**ESTRATTO**
◆ ◆ ◆ ◆ ◆ ◆ ◆

Secondo il diritto generale di natura, per il quale il diritto di un uomo equivale al suo potere, un uomo esercita tanto più diritto quanto più va a fondo a quello che può, ossia quanto più vive secondo le sole necessità della sua  natura. Il massimo del diritto e del potere di un uomo è dunque la libertà di chi vive sviluppando la sua sola attività immanente.
Nel naturalismo giuridico di Spinoza il diritto del potere supremo così raggiunto, costituisce la stessa virtù del sommo bene.
"
Ma poiché tutto ciò di cui l'uomo è causa efficiente è necessariamente buono nessun male dunque, può accadere se non da parte delle cause esterne cioè in quanto egli è una parte di tutta la natura, alle cui leggi la natura umana deve ubbidirew ed alla quale essa è costretta ad adattarsi in infiniti modi" ( Ethica, IV, Appendice, capitolo VI ).
Poichè agire secondo le sole necessità della natura umana è conoscere adeguatamente la natura delle cose e comportarsi virtuosamente secondo i soli dettami della ragione, il diritto assoluto del sommo potere di un individuo si identifica con le affezioni attive della vita razionale. L'uomo appartiene allora totalmente a sé stesso , ed è pienamente "sui Juris",  in quanto egli così vive indipendente, e non agisce che per delle cause che può conoscere adeguatamente, agendo secondo la sua sola natura.
Nello stato di natura si verifica invece che l'uomo esercito ogni grado di diritto e di potenza, tranne che il sommo potere.
Nella realtà gli uomini da sempre, necessariamente, hanno dovuto vivere in società, per le molte cose di cui il loro corpo ha bisogno, e per le molte attività che per procurarsele devono compiere, che da solo ciascuno è incapace di fare, essi non hanno mai vissuto isolati, bensì si sono sempre dovuti associare, cooperando con la divisione del lavoro e con l'unione delle loro forze contro le aggressioni" ( Trattato Teologico -Politico, V)

◆ ◆ ◆ ◆ ◆ ◆ ◆

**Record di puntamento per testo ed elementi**

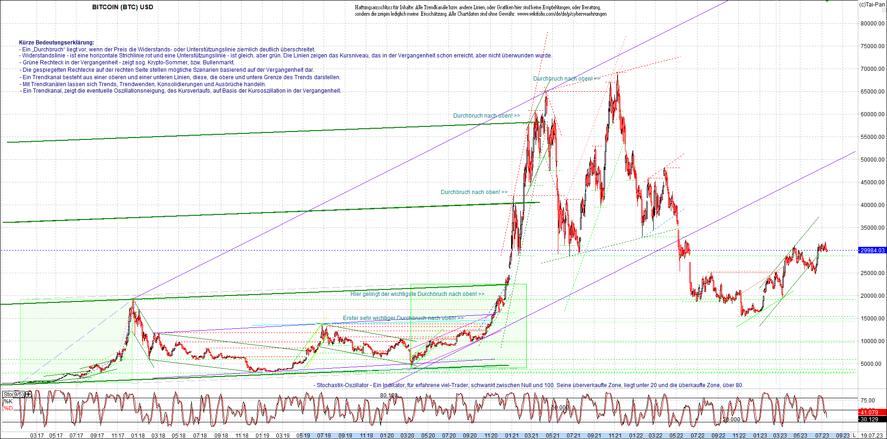Click the 07 23 label on the time axis
887x439 pixels.
(x=823, y=435)
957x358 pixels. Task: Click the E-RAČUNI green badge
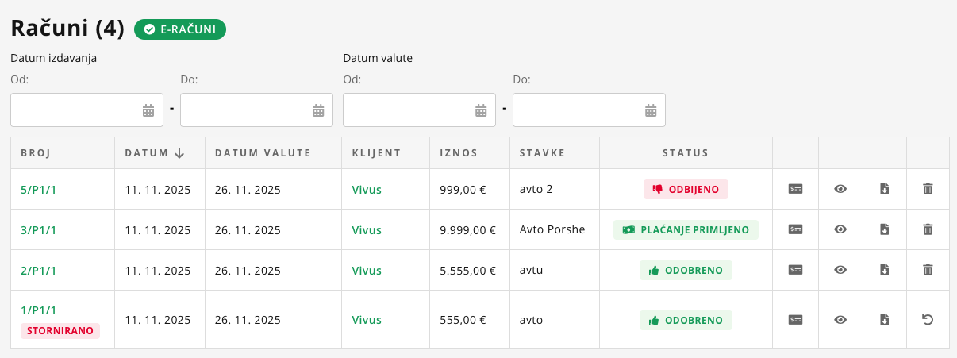pos(180,29)
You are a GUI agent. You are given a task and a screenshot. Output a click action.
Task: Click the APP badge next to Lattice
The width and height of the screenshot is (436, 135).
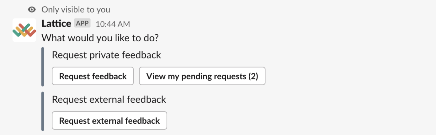pyautogui.click(x=82, y=23)
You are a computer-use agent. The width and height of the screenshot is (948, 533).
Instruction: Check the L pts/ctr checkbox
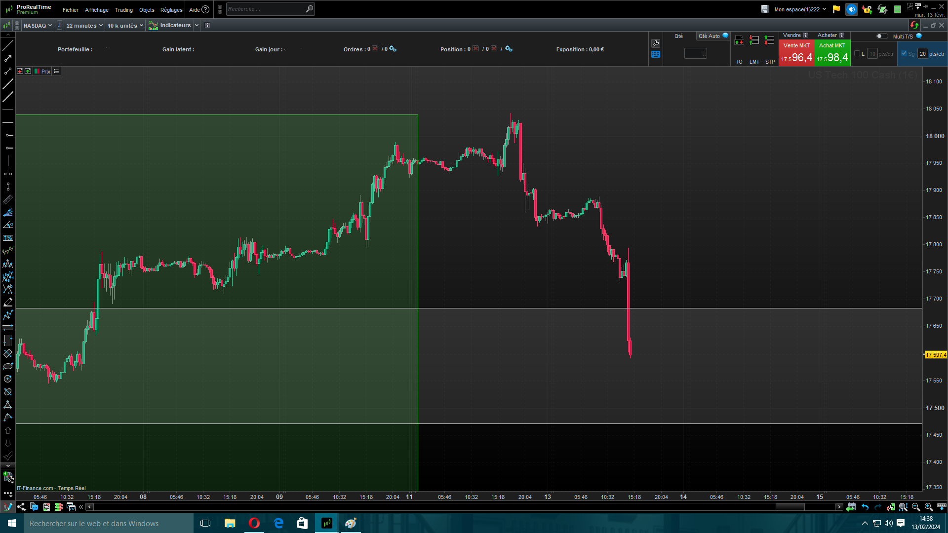tap(857, 54)
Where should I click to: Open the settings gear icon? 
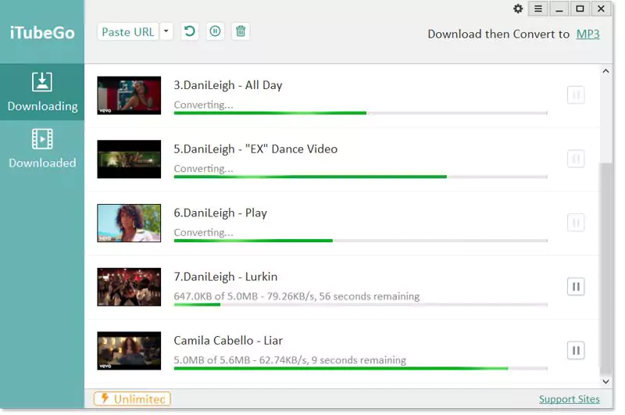pyautogui.click(x=518, y=9)
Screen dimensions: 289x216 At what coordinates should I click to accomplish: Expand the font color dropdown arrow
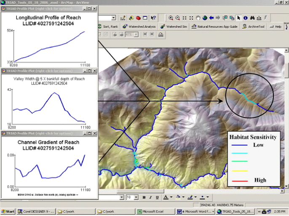[171, 197]
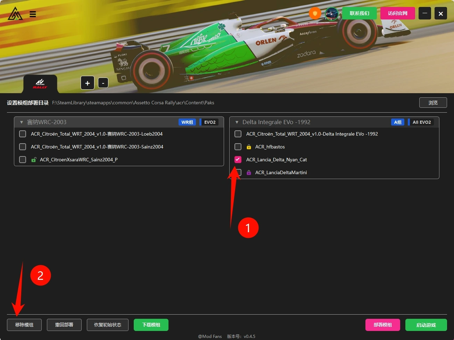The height and width of the screenshot is (340, 454).
Task: Click the app logo icon
Action: pos(15,14)
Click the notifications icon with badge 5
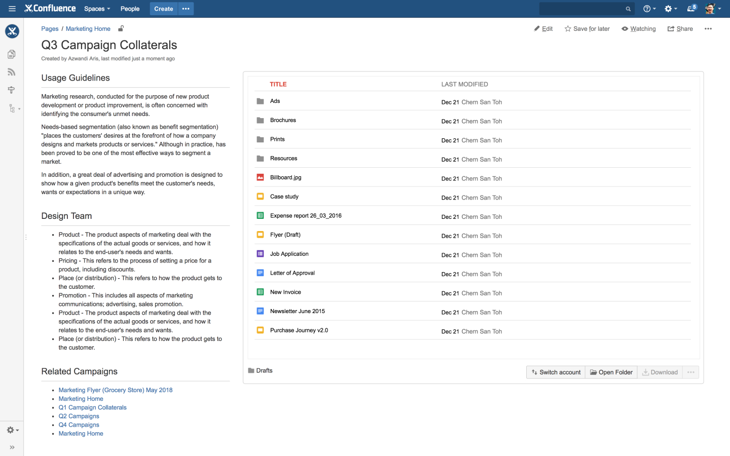This screenshot has width=730, height=456. [691, 9]
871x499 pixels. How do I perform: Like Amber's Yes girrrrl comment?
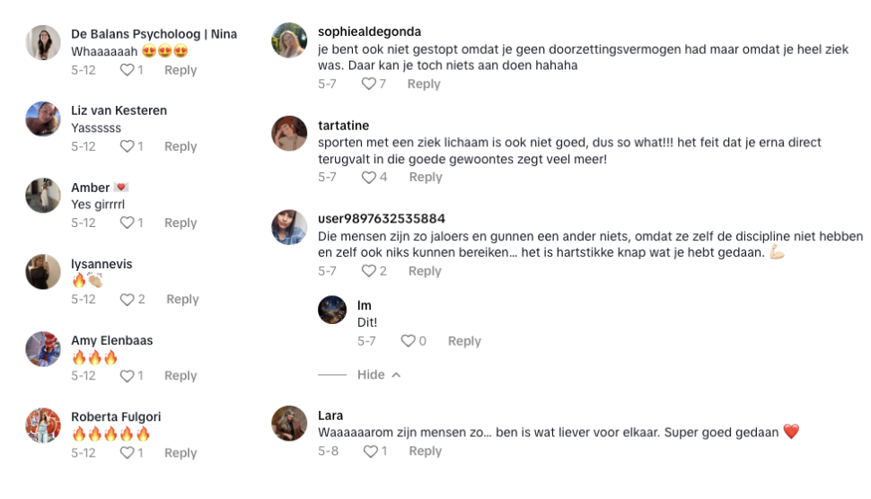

◆ ◆ ◆ ◆ ◆ ◆ ◆

**IL TUO OBIETTIVO**
Per favore, rispondi a queste domande sul brano su Spinoza:
1. Secondo il diritto generale di natura, a che cosa equivale il diritto di un uomo?
2. Con che cosa si identifica il diritto assoluto del sommo potere di un individuo?
3. In quali due modi gli uomini hanno cooperato vivendo in società?
Questi record non hanno alcun legame con il brano.

**SOLUZIONE DELL'ESERCIZIO**
1. Al suo potere.
2. Con le affezioni attive della vita razionale.
3. Con la divisione del lavoro e con l'unione delle loro forze contro le aggressioni.